Collection events has userId and an array of events– each element in the array is an embedded document. Example:
{
"_id" : ObjectId("4f8f48cf5f0d23945a4068ca"),
"events" : [
{
"eventType" : "profile-updated",
"eventId" : "247266",
"eventDate" : ISODate("1938-04-27T23:05:51.451Z"),
},
{
"eventType" : "login",
"eventId" : "64531",
"eventDate" : ISODate("1948-05-15T23:11:37.413Z"),
}
],
"userId" : "junit-19568842",
}
Using a query like the one below tofind events generated in last 30 days:
db.events.find( { events : { $elemMatch: { "eventId" : 201,
"eventDate" : {$gt : new Date(1231657163876) } } } } ).explain()
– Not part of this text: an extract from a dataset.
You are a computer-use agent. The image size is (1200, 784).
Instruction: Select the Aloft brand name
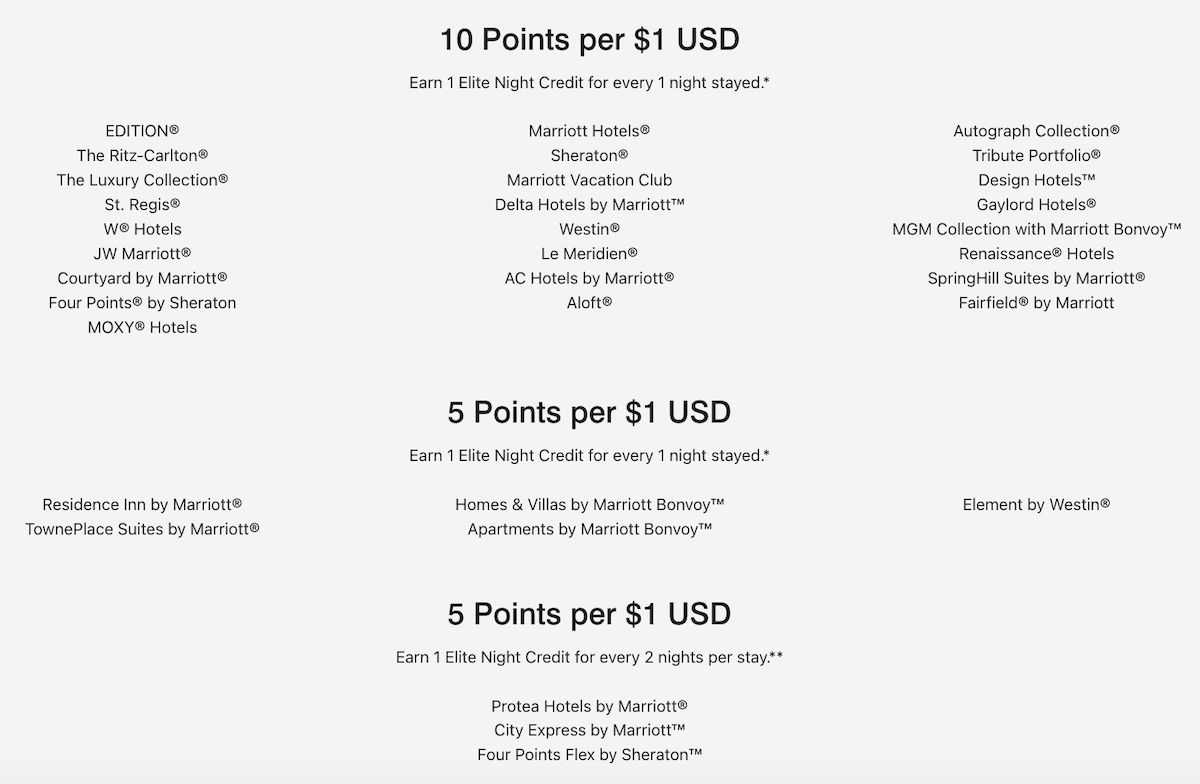coord(589,302)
Query plan shows that index on “events.eventDate” is used when the test data contains fewer events (around 20):
{
"cursor" : "BtreeCursor events.eventDate_1",
"nscanned" : 0,
"nscannedObjects" : 0,
"n" : 0,
"millis" : 0,
"nYields" : 0,
"nChunkSkips" : 0,
"isMultiKey" : true,
"indexOnly" : false,
"indexBounds" : {
"events.eventDate" : [
[
ISODate("2009-01-11T06:59:23.876Z"),
ISODate("292278995-01--2147483647T07:12:56.808Z")
]
]
}
}
However, when there are large number of events (around 500), index is not used:
{
"cursor" : "BasicCursor",
"nscanned" : 4,
"nscannedObjects" : 4,
"n" : 0,
"millis" : 0,
"nYields" : 0,
"nChunkSkips" : 0,
"isMultiKey" : false,
"indexOnly" : false,
"indexBounds" : {
}
}
Why is the index not being used when there are a lot of events? May be when
there are large number of events, MongoDB finds it is efficient just to scan all the items than using the index?
MongoDB’s query optimizer works in a special way. Rather than calculating cost of certain query plan, it just launches all available plans. Whichever returns first is considered optimal one and will be used in the future.
Application grows, data grows and changes, optimal plan may become not optimal at some point. So, mongo repeats that query selection process every once in a while.
It appears that in this concrete case, basic scan was the most efficient.
Link: http://www.mongodb.org/display/DOCS/Query+Optimizer